Beto O’Rourke’s Mysterious Woman

American Thinker:

By Ronald Kolb

Robert Francis “Beto” O’Rourke recently announced his candidacy for governor of Texas against incumbent Greg Abbott after the former’s failed campaigns for U.S. Senate in 2018 and president in 2020.  One issue that has followed him was his arrest report of a DUI hit-and-run in 1998, released in August 2018 by the Houston Chronicle and San Antonio Express.  Up until that time, he had admitted to the DUI without mentioning the accident and fleeing the scene. 

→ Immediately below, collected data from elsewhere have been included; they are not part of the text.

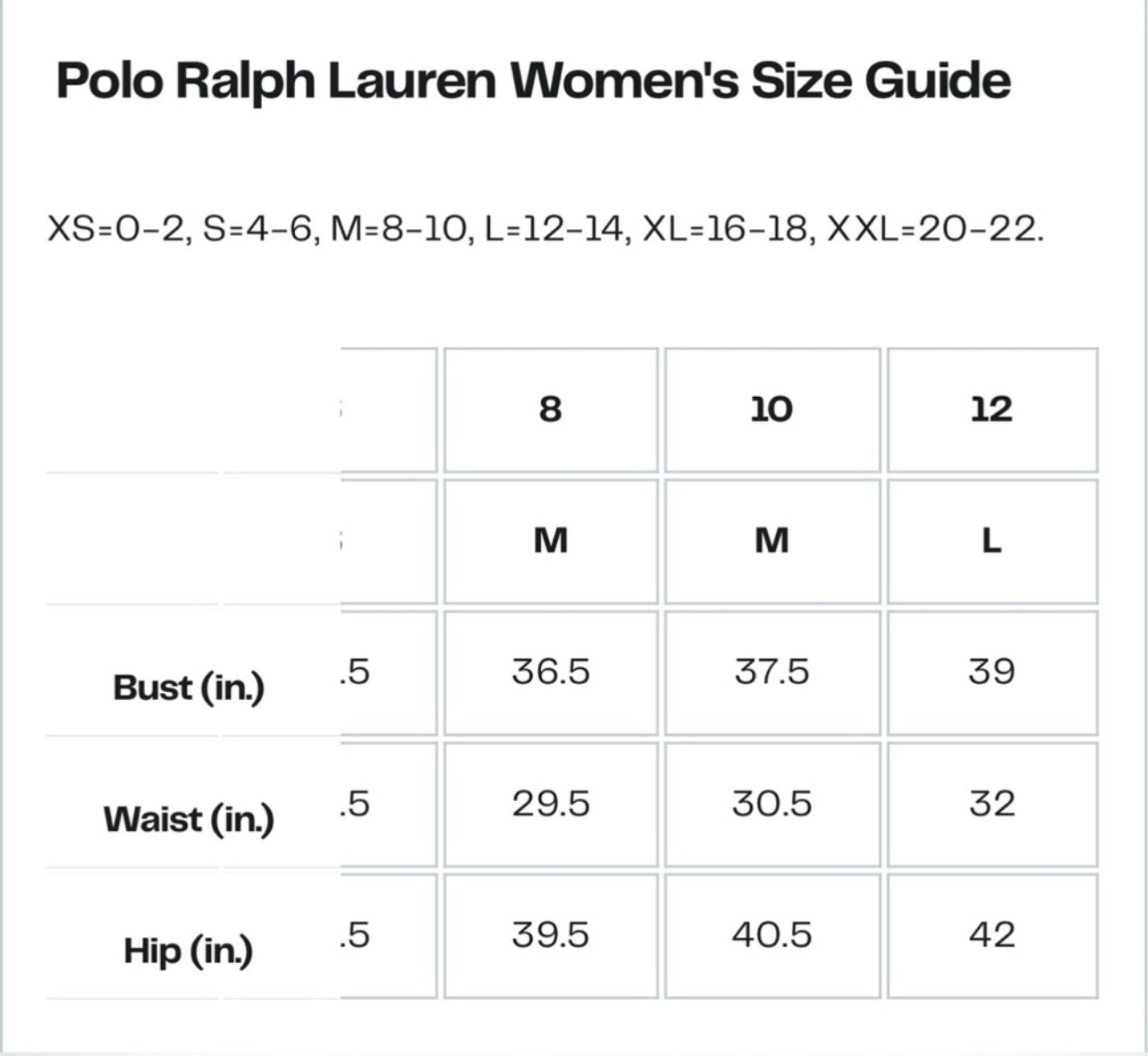Click the 32 waist measurement cell
The width and height of the screenshot is (1148, 1056).
tap(992, 804)
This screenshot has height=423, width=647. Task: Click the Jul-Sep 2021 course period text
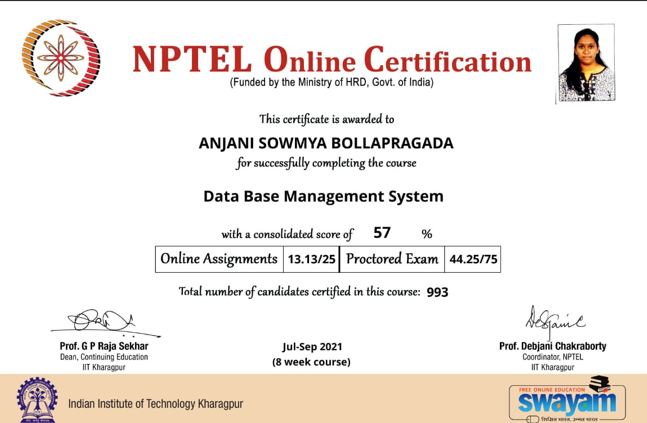[312, 346]
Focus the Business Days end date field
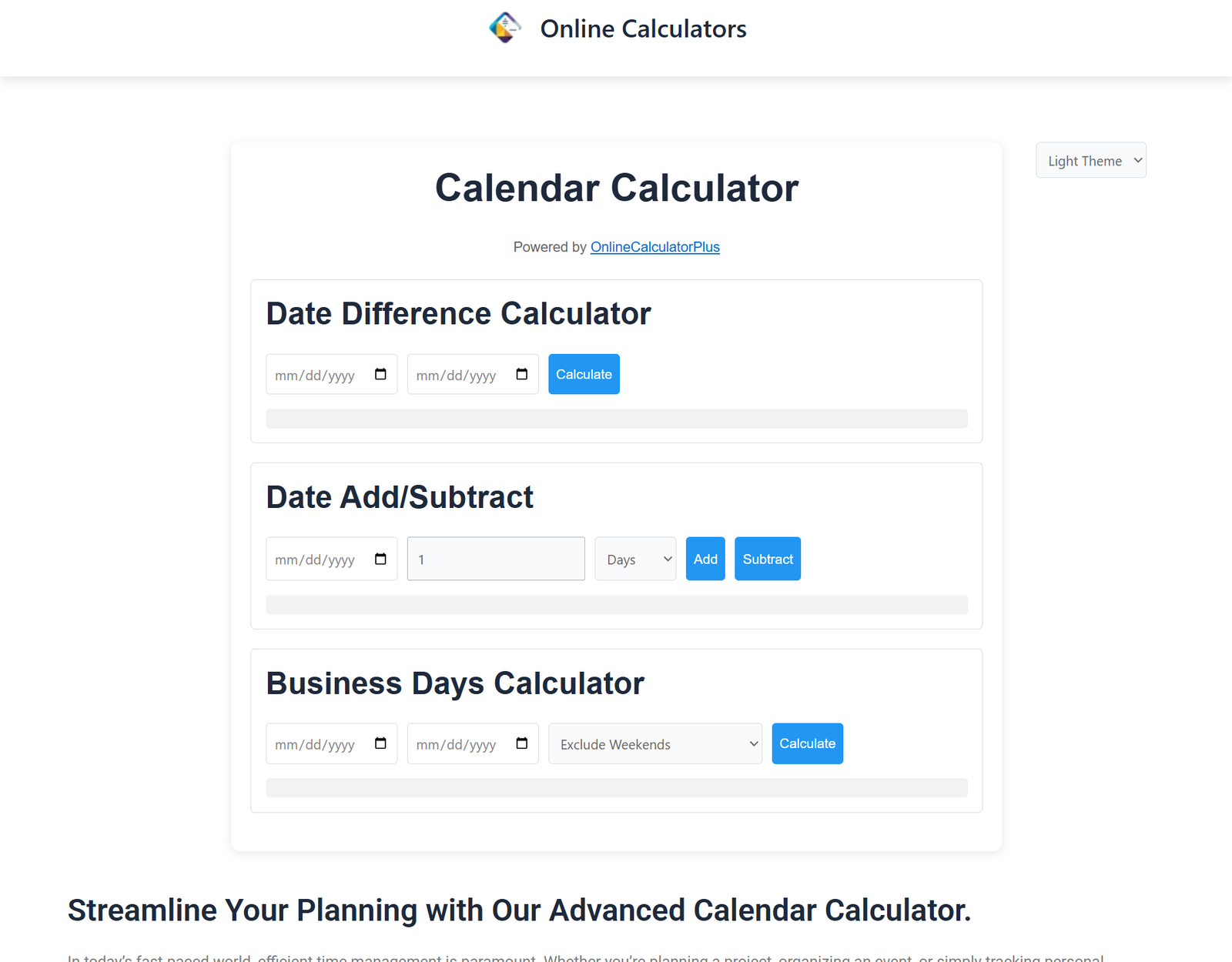 [457, 744]
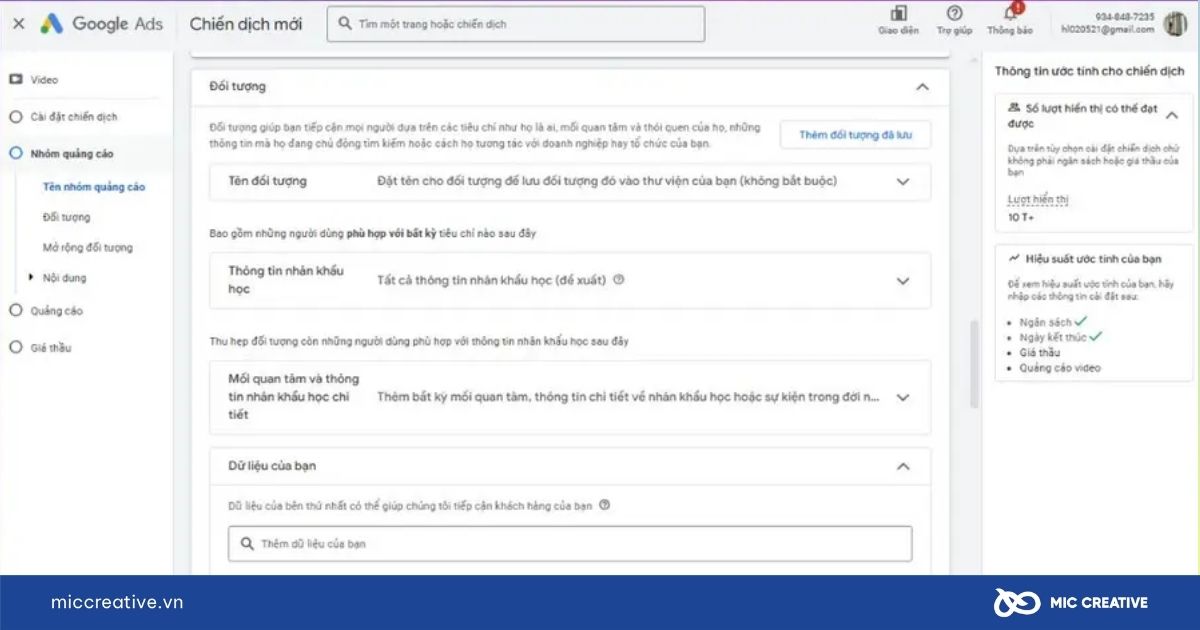This screenshot has height=630, width=1200.
Task: Click the help icon beside demographics suggestion
Action: coord(619,280)
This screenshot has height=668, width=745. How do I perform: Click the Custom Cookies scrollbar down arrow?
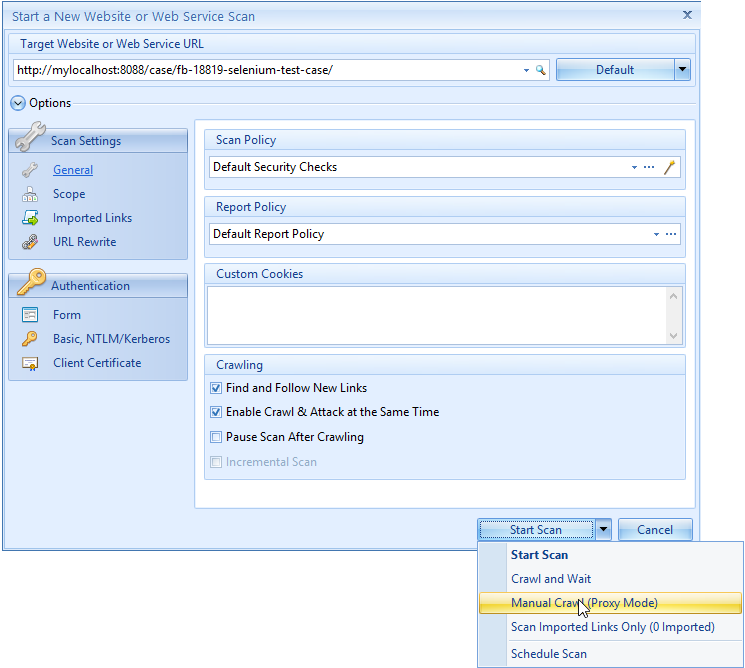tap(673, 337)
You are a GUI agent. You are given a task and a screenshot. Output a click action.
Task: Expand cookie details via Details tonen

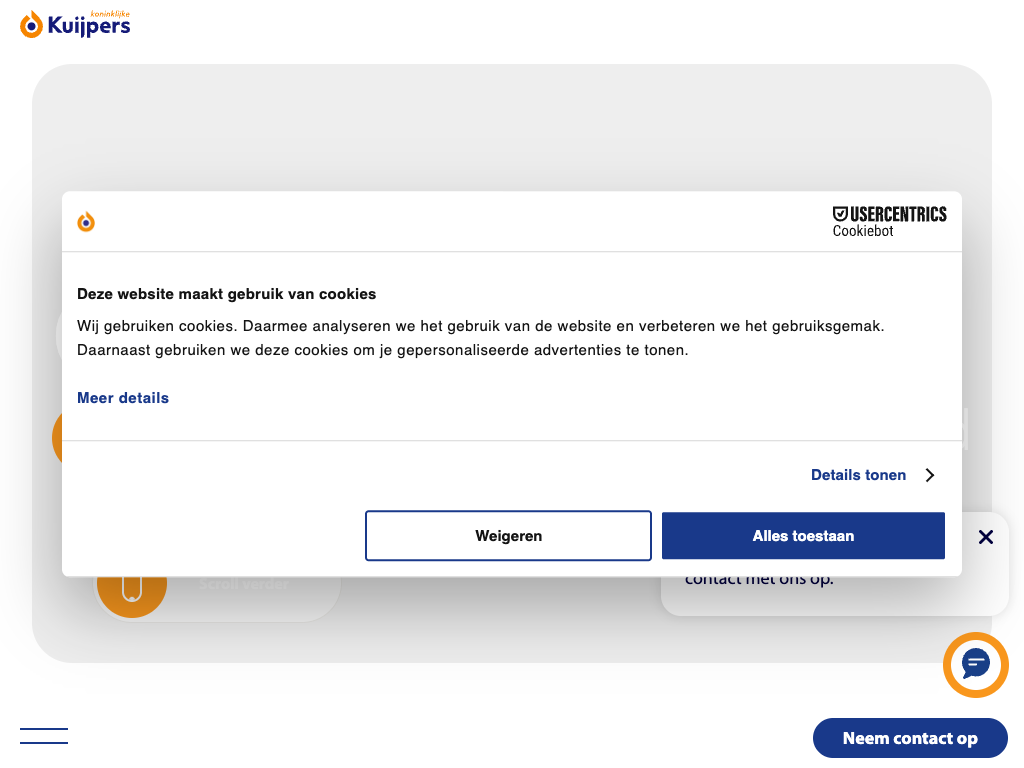tap(858, 475)
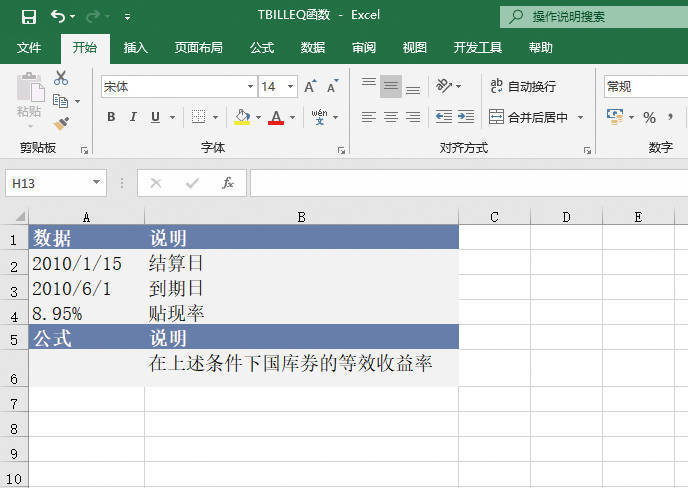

During a debate in September with eventual victor Ted Cruz, a moderator brought it up, and O’Rourke said, “I did not try to leave the scene of the accident.”  Then he repeated a familiar comment before the report had been released: that he was given a “second chance” only because he was a white man.  Days later in the Washington Post, fact-checker Glenn Kessler gave O’Rourke “Four Pinocchios,” which qualifies as a “whopper.”  Just four days later, during friendly questioning by the Texas Tribune, O’Rourke was asked again whether he had fled the scene of the accident.  “I did not flee,” he replied, and the “police report is wrong.”  O’Rourke then added that he had recently “reached out to a passenger who was in the car,” and “she” said that “we did not try to flee.”  O’Rourke was not asked and did not volunteer who “she” was. 

Then, in 2019, soon after his loss to Cruz, when O’Rourke had announced he was running for the White House, he was asked again by Vanity Fair about whether he had fled the accident.  He now claimed that the mystery woman was “Michelle” and added that after he was arrested, police took him and his mystery passenger to a gas station and dropped her off (which would have been about three in the morning), and he gave her money so she could go home.  He spent the night in jail and was bailed out the next morning by his father, former El Paso County judge Pat O’Rourke, who before his death suggested that the young O’Rourke, then going by “Rob,” go back to using his childhood nickname of “Beto” if he wanted to succeed in politics in Hispanic-dominated El Paso.  After completing a diversion program, O’Rourke’s driver’s license was eventually returned.